The three-year review cycle under Or. Rev. Stat. § 25.287 is powerful because it does not require the usual substantial-change showing. Once three years have elapsed from the order's effective date, a prior modification, or a prior no-change review, the court or administrator shall modify the order to substantially comply with the formula in Or. Rev. Stat. § 25.275. This also applies to out-of-state orders registered in Oregon under chapter 110. However, modification only adjusts future payments — it does not eliminate child support debt already owed. A parent who falls behind should request a modification immediately rather than simply stopping payment, because arrears continue to accumulate and accrue interest until an order is formally changed. Stopping payment without a modification produces enforceable arrears that survive for 35 years.
Relief Options: Satisfying or Compromising Oregon Arrears
Oregon permits the state to compromise or satisfy child support arrears in limited circumstances, but only for arrears assigned to the State of Oregon — not arrears owed directly to the other parent. Under OAR 137-055-6120, the Division of Child Support may reduce state-owed arrears when full collection would cause substantial hardship, when compromise would yield greater overall collection, or when the obligor agrees to steps that improve their ability to pay.

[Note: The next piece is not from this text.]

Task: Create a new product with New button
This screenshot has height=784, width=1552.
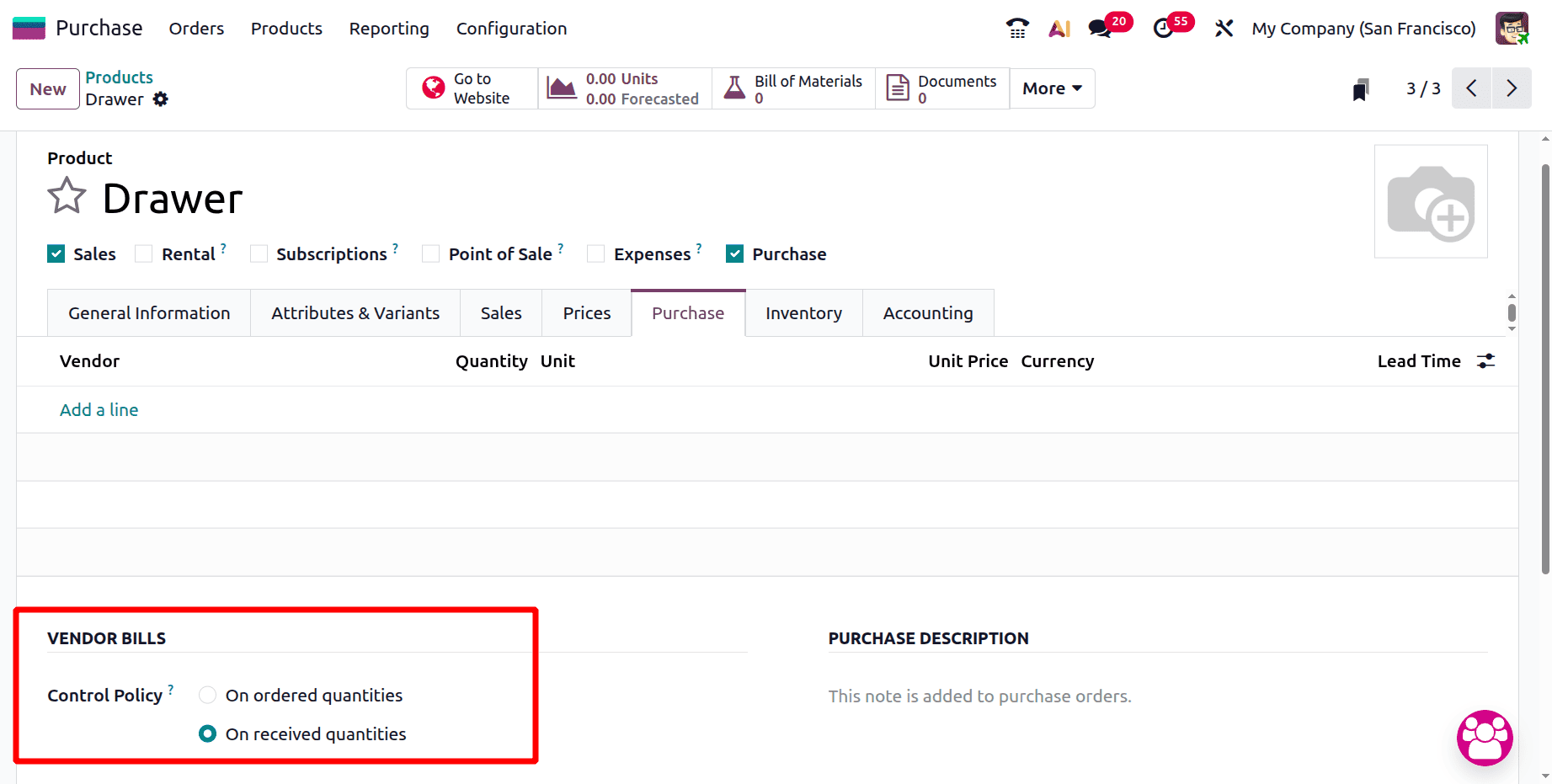Action: [47, 88]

The distinction between state-owed and parent-owed arrears is decisive. When a custodial parent received public assistance, support rights are assigned to the state, and those assigned arrears can be compromised under OAR 137-055-6120. Arrears owed to the other parent generally cannot be reduced without that parent's agreement, because the debt belongs to them. The three qualifying grounds are substantial hardship to the paying parent or household, a compromise that results in greater collection on the case, or an obligor agreement with DCS to take steps enhancing the ability to pay or the relationship with the child. A parent seeking relief should contact the Division of Child Support directly, document their financial hardship, and propose a realistic payment arrangement. Ignoring arrears never reduces them — interest continues to accrue and enforcement tools continue to operate until the parent engages with the program.